Zu einem neuen Miteinander würde auch gehören, dass Teile der Politik, Wirtschaft und Industrie die Arbeitnehmer nicht zusätzlich verunsichern, indem unser Staat krankgejammert wird, Pensionskürzungen und Spar-Dogmen propagiert werden und Interessenvertretungen als Sargnägel bezeichnet werden. Menschen sind kein Kostenfaktor. Es geht um gute Arbeit und gerechte Gehälter, die ein menschenwürdiges Leben ermöglichen. Statt Kürzungsdebatten braucht es eine Aufbruchsstimmung und weitere Maßnahmen zur Konjunkturbelebung!

Auch der immer wieder strapazierte Begriff Leistungsträger sollte konkretisiert werden: Leistungsträger sind alle Arbeitnehmer, die zu 80 Prozent jene Steuern erbringen, von denen unser Staat, die Politiker und die Parteien leben. Ein weiterer Leistungsträger ist auch die Realwirtschaft. Die vielen Klein- und Mittelbetriebe und familiengeführten Industriebetriebe, die noch im Land investieren und ihre Mitarbeiter wertschätzen. Das sind diejenigen, die wissen, was sie ihren Mitarbeitern schuldig sind.

Es sind nicht die Lenker der großen Konzerne, die ihre Vermögen in den Steuerparadiesen bunkern. Es sind nicht die Betriebe, die viel zu wenig in die Realwirtschaft investieren. Es sind auch nicht die hochgelobten Manager, die viele Betriebe auf dem Gewissen haben, weil sie wie Söldner arbeiten und einzig und allein auf Gewinnmaximierung abzielen. Auf die eigene Maximierung wohlgemerkt. Es sind aber auch nicht jene Lobbyisten aus der Industrie und manchen Parteien, die die Sozialpartnerschaft zu Tode tragen wollen.

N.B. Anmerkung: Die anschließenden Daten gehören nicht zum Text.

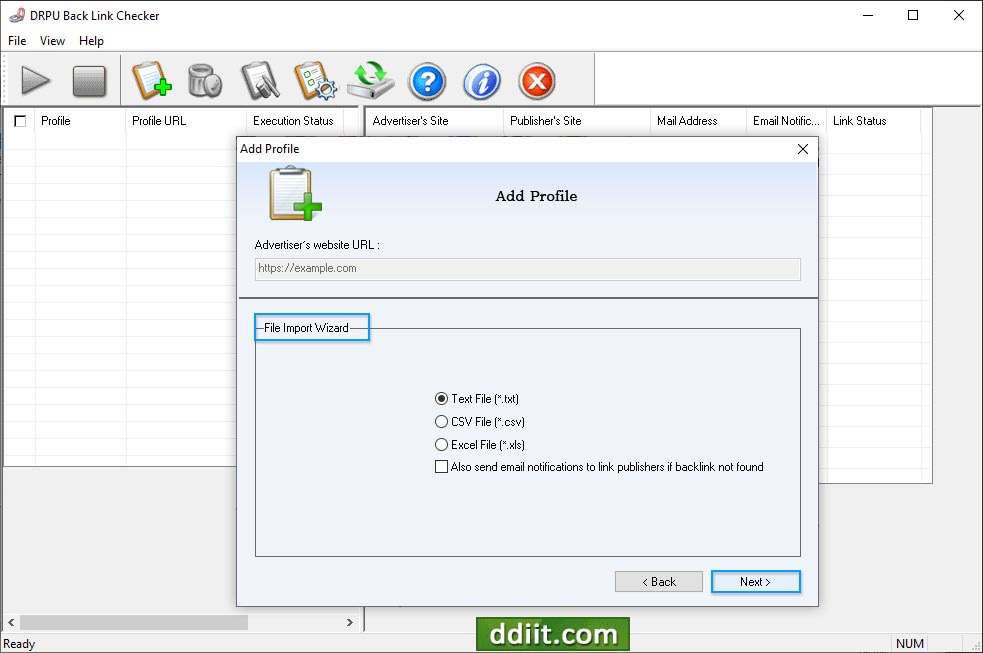Select Text File (*.txt) import option
This screenshot has width=983, height=653.
tap(441, 398)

Die Arbeitnehmer-Familien sichern unseren Sozialstaat, weil sie mit ihren Steuern und Abgaben den Hautpanteil zum Funktionieren unseres Staates und unseres Sozialsystems beitragen. Auch die beschäftigungsintensiven Betriebe leisten mit ihren Abgaben einen wichtigen Beitrag. Doch genau diese Gruppen werden bestraft, weil der Anteil der Arbeitseinkommen sinkt, derjenige der Kapitaleinkommen steigt. Mit Spekulationen werden hohe Gewinne gemacht, ohne dass darauf Abgaben anfallen. Darauf ist unser Sozialsystem nicht vorbereitet. Immer mehr Tätigkeiten von Arbeitnehmern werden durch Maschinen, Roboter oder Computer ausgeführt. Die Arbeitslosigkeit ist zwar deutlich gesunken, im Problembereich der Beschäftigten, die älter als 50 Jahre sind, aber nach wie vor zu hoch. Dazu kommt, dass immer mehr Menschen Teilzeit oder in atypischer Beschäftigung arbeiten“, so Zangerl.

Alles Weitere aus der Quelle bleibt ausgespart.